Yep, it was THAT close!

Fortunately, they only go by about three times a day.

Russ made it just in time for dinner and some ice cream shakes (not actually in that order). The wind was howling (again). I usually open the windows for fresh air at night, but it blew so hard I thought it was going to damage the hinges on my windows, so we had to shut them. Despite all that, and another train that came by in the night, we slept like logs.

SAND HILLS STATE PARK, HUTCHINSON, KS

No, this isn’t the park. I saw this on the road and couldn’t resist.

THIS is Sand Hills State Park:

There are LOTS of trails around the Sand Hills. Moe and I made the mistake of trying one in the afternoon when I arrived, and we both nearly died of the heat. Moe got hosed off under the outside shower without even protesting, and we both drank about a gallon of water.

Hiking in the morning was much better. I had assumed that birding on the plains would be simple: birds would conveniently perch on fenceposts or the occasional (probably dead) tree, and I would add new species at every turn. Unfortunately, birds are smarter than that—most congregate where there is shade, and protection.

Oh, yeah, like I’m gonna find a bird in there!

But a few did show themselves, and that morning, I added three new species to my life list: Lark Sparrow, Dickcissel, and Blue Grosbeak (if you’ve ever seen an Indigo Bunting, Blue Grosbeaks look just like them, except a bit larger, and with chestnut wingbars).

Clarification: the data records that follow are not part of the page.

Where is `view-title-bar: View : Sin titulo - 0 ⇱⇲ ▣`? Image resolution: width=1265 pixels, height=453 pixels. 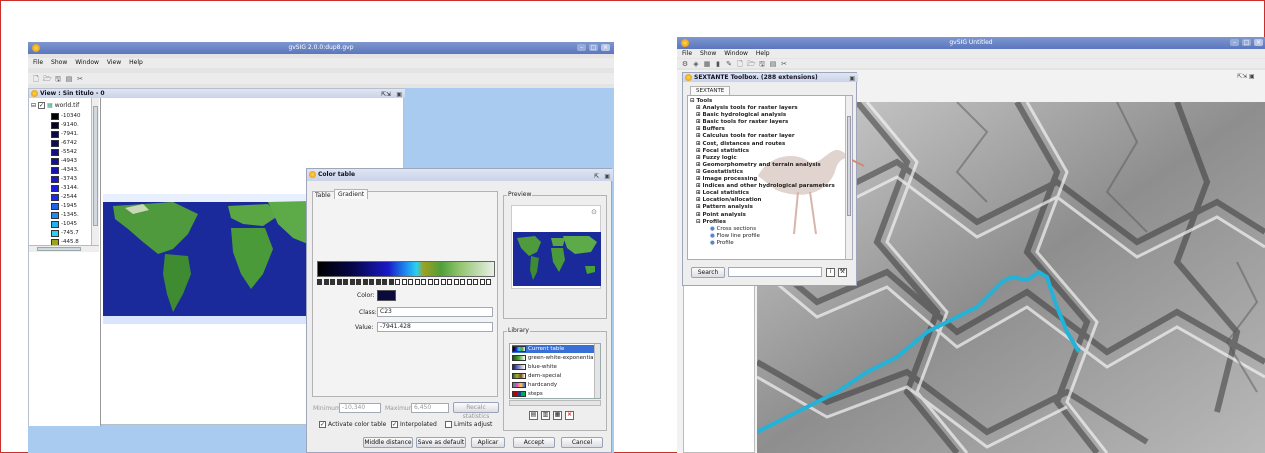
view-title-bar: View : Sin titulo - 0 ⇱⇲ ▣ is located at coordinates (217, 94).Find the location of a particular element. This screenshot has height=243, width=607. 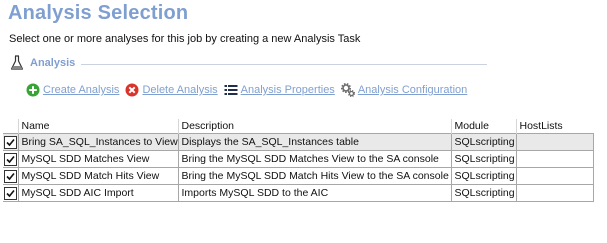

analysis-section-header: Analysis is located at coordinates (248, 63).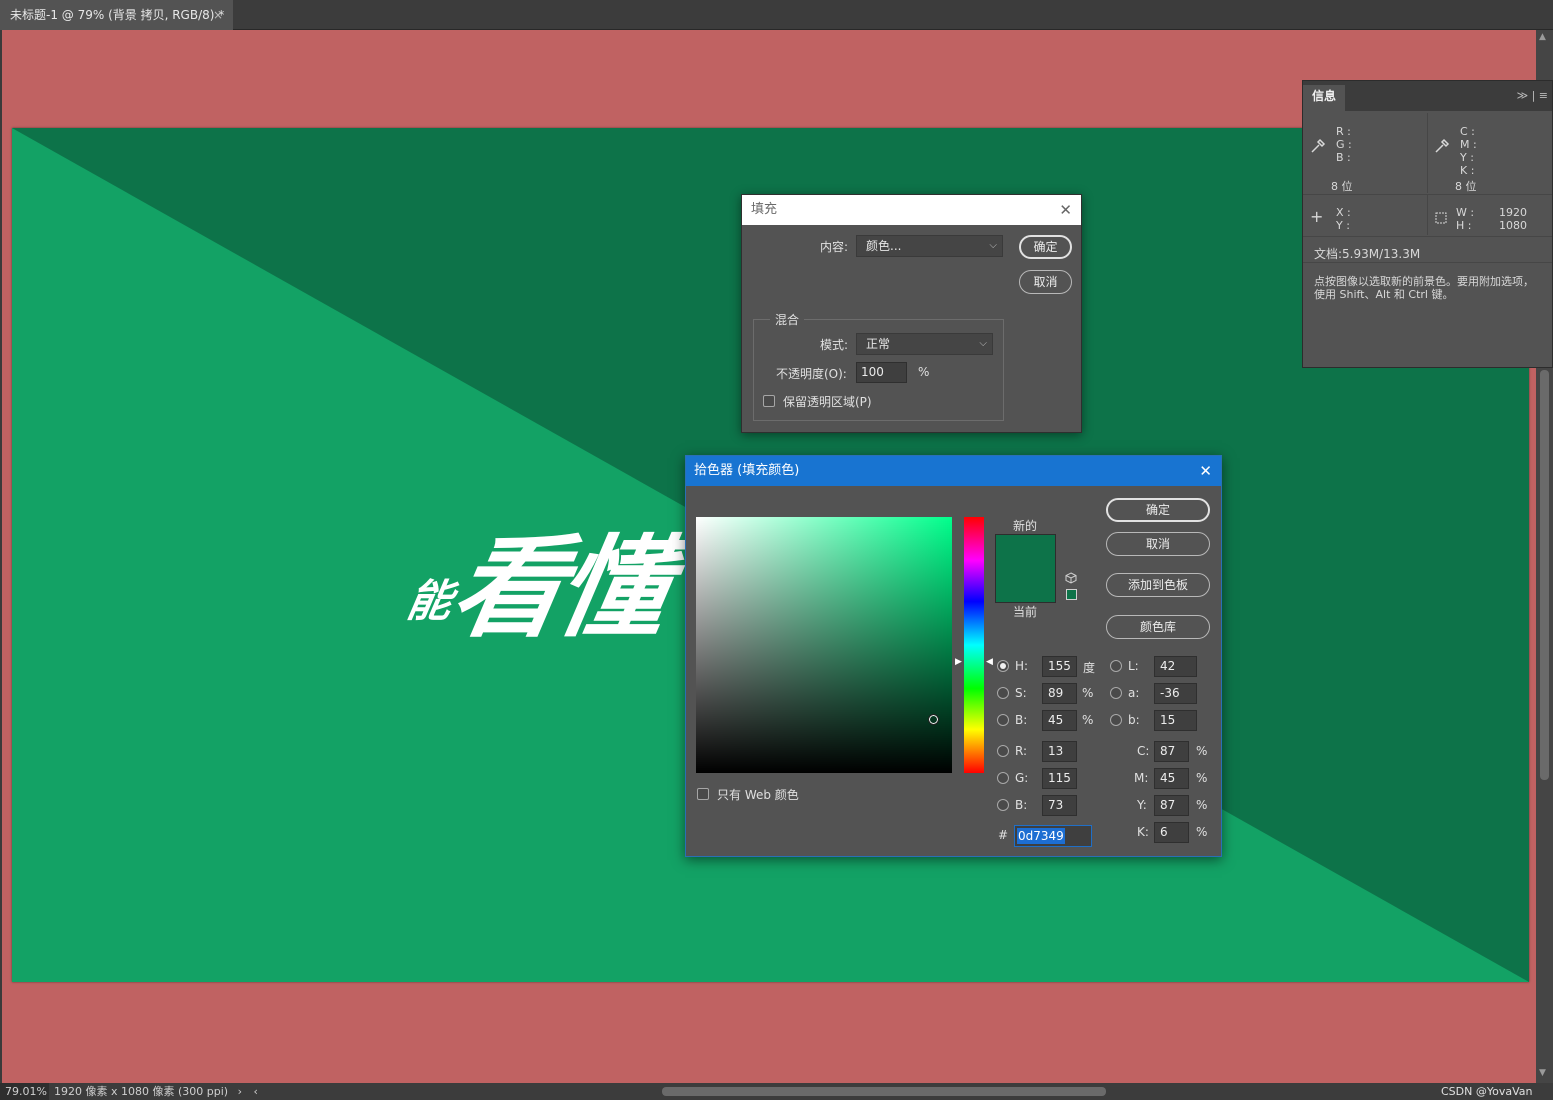  Describe the element at coordinates (218, 15) in the screenshot. I see `close-tab-icon: ×` at that location.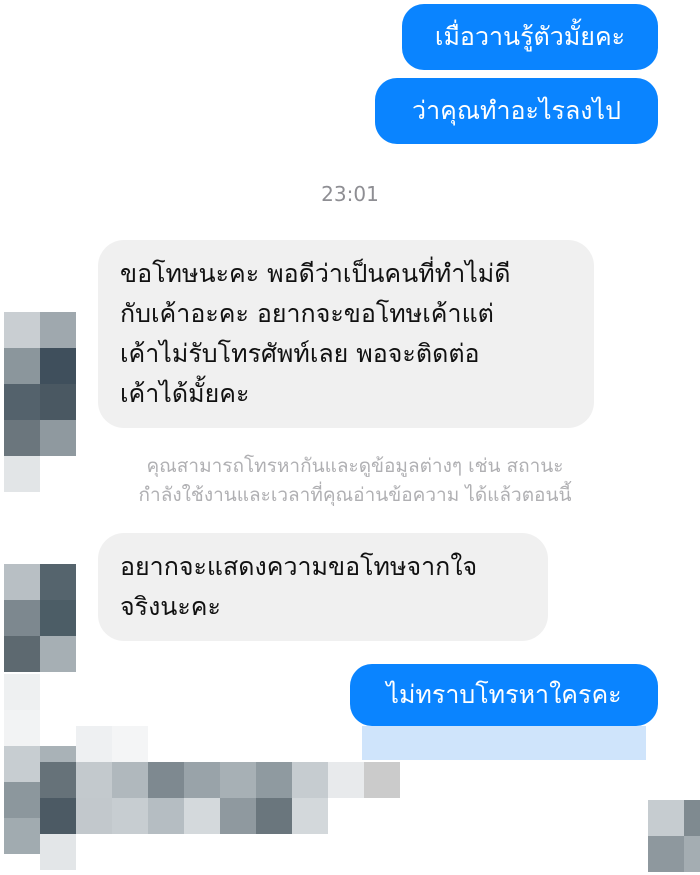 The height and width of the screenshot is (875, 700). I want to click on received-message-bubble: อยากจะแสดงความขอโทษจากใจ จริงนะคะ, so click(323, 587).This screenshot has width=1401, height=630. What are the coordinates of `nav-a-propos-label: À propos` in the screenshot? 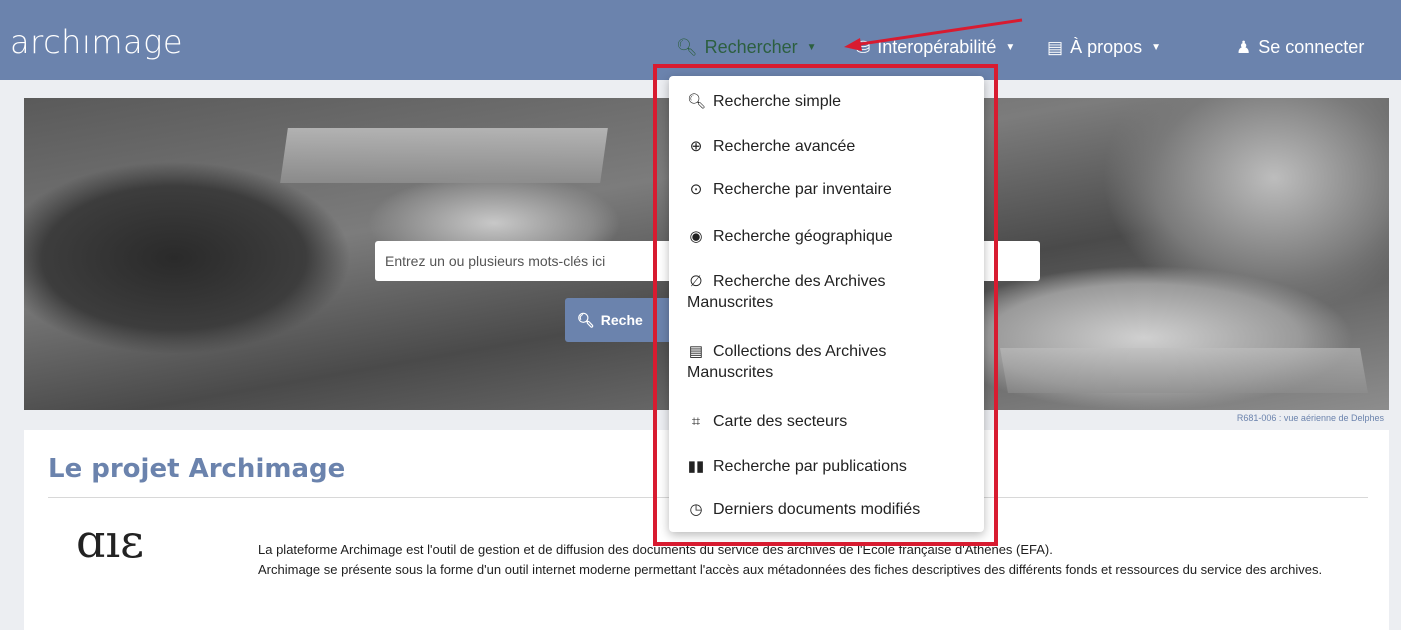 It's located at (1106, 46).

And the prairie wildflowers are lovely!

My first night at Sand Hills, we had another storm: the lightning flashed, the wind howled, the camper shook like a leaf, and clouds roiled above me. I sat up in terror until after midnight, expecting to make a mad dash for the shower house at any moment. The rain didn’t come until after the wind died down. I finally fell asleep, only to discover when I woke that I’d left all the car windows open. Nothing critical was damaged, but all our sweatshirts and jackets had to be hung out to dry, and the car seats took a full day to dry out. The cup holders were small ponds.

It’s Thursday, May 19, so I’m off to Sterling, KS, to meet Russ and to make plans for the remainder of our trip across Kansas.